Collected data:
-.-.-

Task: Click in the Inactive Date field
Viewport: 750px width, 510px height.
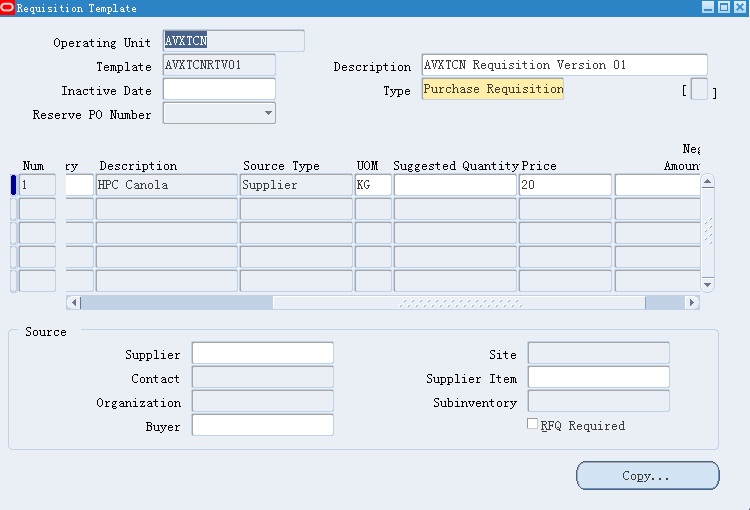Action: 219,89
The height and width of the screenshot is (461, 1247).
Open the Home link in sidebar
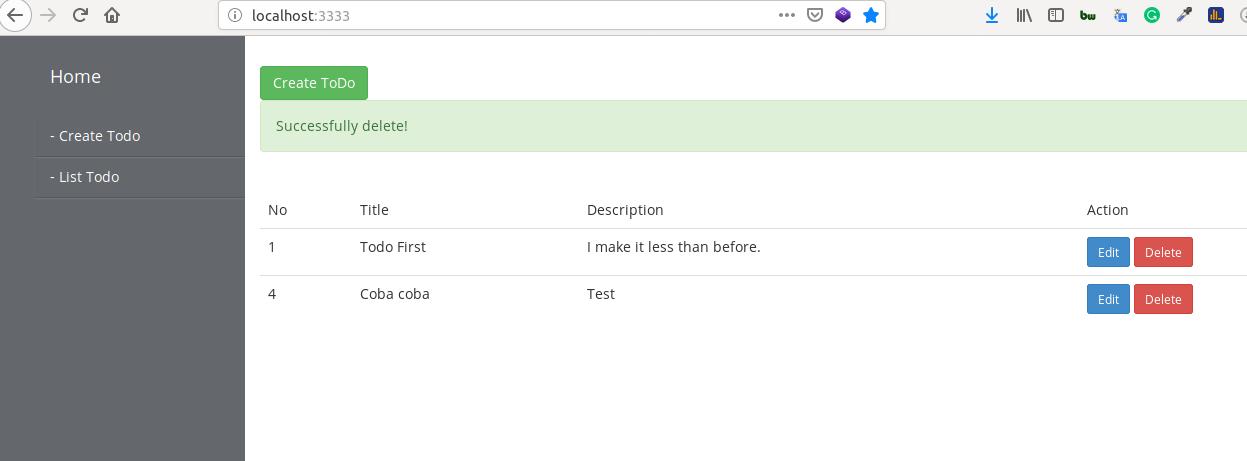point(76,77)
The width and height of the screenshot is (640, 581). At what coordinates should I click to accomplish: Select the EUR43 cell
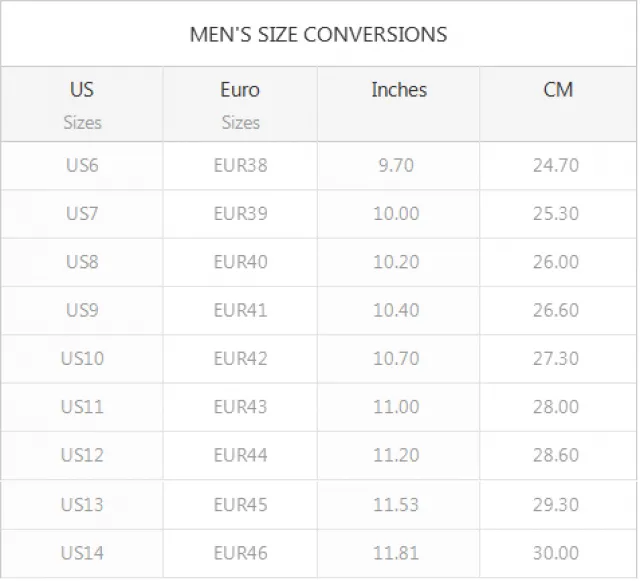click(240, 407)
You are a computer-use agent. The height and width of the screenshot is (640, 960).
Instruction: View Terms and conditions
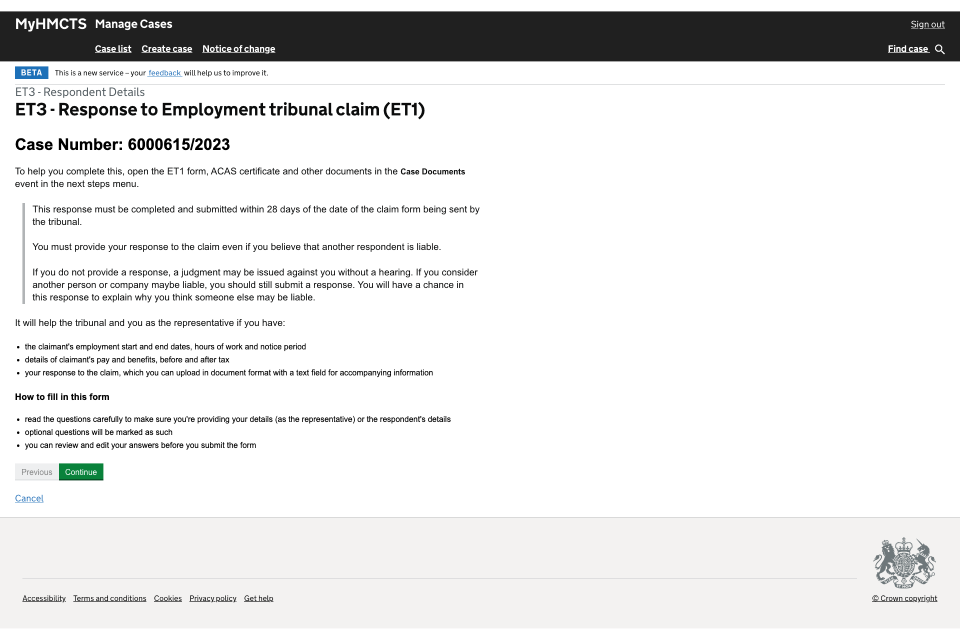point(109,598)
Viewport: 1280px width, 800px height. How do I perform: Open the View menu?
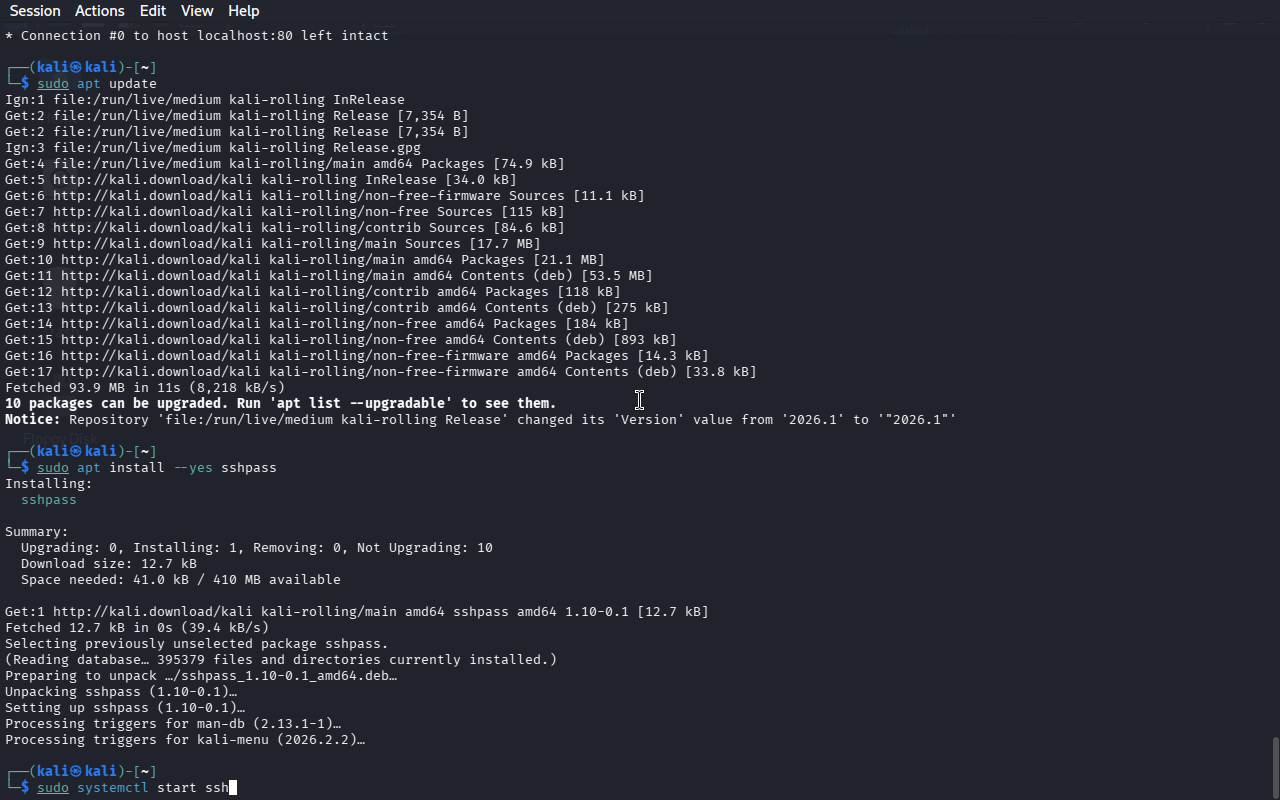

-.-.-

> [The problem] Output the data exactly. Pictures don't belong in the result.

> [Result below]
Task: Click in the Inactive Date field
Viewport: 750px width, 510px height.
Action: 219,89
The height and width of the screenshot is (461, 1247).
Open the Home link in sidebar
point(76,77)
The width and height of the screenshot is (640, 581). At what coordinates should I click to accomplish: Select the EUR43 cell
click(240, 407)
You are a computer-use agent. The height and width of the screenshot is (640, 960).
Instruction: View Terms and conditions
point(109,598)
Viewport: 1280px width, 800px height. How do I perform: Open the View menu?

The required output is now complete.